Directive » Copy out, word for word, the stretch of records from the very start through the line containing "Expand the Race", including that line.

* * * * *

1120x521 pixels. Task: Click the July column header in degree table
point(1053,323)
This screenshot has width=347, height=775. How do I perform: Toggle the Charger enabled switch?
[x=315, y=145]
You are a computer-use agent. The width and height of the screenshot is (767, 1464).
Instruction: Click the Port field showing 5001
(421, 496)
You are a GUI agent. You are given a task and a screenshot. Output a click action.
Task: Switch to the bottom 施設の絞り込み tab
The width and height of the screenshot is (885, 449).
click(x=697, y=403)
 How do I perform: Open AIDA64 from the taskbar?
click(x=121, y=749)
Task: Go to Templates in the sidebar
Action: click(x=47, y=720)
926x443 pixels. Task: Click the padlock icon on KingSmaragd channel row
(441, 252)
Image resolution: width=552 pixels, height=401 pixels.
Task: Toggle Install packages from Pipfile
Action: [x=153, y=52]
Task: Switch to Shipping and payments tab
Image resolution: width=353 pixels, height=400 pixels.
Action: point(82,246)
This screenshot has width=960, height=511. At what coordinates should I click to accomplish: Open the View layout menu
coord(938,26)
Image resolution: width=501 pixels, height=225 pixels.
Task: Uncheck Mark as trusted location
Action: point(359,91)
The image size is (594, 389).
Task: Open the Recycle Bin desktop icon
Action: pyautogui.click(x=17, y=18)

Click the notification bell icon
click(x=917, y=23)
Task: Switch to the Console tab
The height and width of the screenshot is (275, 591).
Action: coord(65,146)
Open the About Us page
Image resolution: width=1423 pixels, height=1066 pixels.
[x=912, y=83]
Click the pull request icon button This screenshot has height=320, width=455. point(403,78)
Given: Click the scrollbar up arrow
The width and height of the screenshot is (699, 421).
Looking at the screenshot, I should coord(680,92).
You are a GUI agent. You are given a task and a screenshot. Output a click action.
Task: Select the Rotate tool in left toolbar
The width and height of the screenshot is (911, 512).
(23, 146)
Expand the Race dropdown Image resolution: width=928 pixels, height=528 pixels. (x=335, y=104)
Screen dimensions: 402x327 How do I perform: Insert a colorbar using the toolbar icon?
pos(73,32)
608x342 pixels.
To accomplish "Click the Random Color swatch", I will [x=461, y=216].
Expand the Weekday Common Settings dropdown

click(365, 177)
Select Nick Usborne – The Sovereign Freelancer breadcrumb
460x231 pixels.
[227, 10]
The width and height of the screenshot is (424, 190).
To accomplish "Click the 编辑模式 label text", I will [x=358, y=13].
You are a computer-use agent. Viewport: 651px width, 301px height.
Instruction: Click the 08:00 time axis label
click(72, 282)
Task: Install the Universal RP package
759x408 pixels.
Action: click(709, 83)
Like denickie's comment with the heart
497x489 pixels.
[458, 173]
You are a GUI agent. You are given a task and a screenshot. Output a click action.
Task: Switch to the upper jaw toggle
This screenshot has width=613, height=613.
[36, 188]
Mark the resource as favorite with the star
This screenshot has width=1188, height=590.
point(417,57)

* * * * *

Correct response »
1120x521 pixels. Task: Click the July column header in degree table
point(1053,323)
This screenshot has width=347, height=775. How do I perform: Toggle the Charger enabled switch?
[x=315, y=145]
You are a computer-use agent. The width and height of the screenshot is (767, 1464).
Instruction: Click the Port field showing 5001
(421, 496)
You are a GUI agent. You are given a task and a screenshot. Output a click action.
Task: Switch to the bottom 施設の絞り込み tab
The width and height of the screenshot is (885, 449).
click(x=697, y=403)
 How do I perform: Open AIDA64 from the taskbar?
click(x=121, y=749)
Task: Go to Templates in the sidebar
Action: click(x=47, y=720)
926x443 pixels. Task: Click the padlock icon on KingSmaragd channel row
(441, 252)
Image resolution: width=552 pixels, height=401 pixels.
Task: Toggle Install packages from Pipfile
Action: [x=153, y=52]
Task: Switch to Shipping and payments tab
Image resolution: width=353 pixels, height=400 pixels.
Action: point(82,246)
This screenshot has width=960, height=511. At what coordinates should I click to accomplish: Open the View layout menu
coord(938,26)
Image resolution: width=501 pixels, height=225 pixels.
Task: Uncheck Mark as trusted location
Action: point(359,91)
The image size is (594, 389).
Task: Open the Recycle Bin desktop icon
Action: pyautogui.click(x=17, y=18)

Click the notification bell icon
click(x=917, y=23)
Task: Switch to the Console tab
The height and width of the screenshot is (275, 591).
Action: coord(65,146)
Open the About Us page
Image resolution: width=1423 pixels, height=1066 pixels.
[x=912, y=83]
Click the pull request icon button This screenshot has height=320, width=455. point(403,78)
Given: Click the scrollbar up arrow
The width and height of the screenshot is (699, 421).
Looking at the screenshot, I should coord(680,92).
You are a GUI agent. You are given a task and a screenshot. Output a click action.
Task: Select the Rotate tool in left toolbar
The width and height of the screenshot is (911, 512).
(23, 146)
Expand the Race dropdown Image resolution: width=928 pixels, height=528 pixels. (x=335, y=104)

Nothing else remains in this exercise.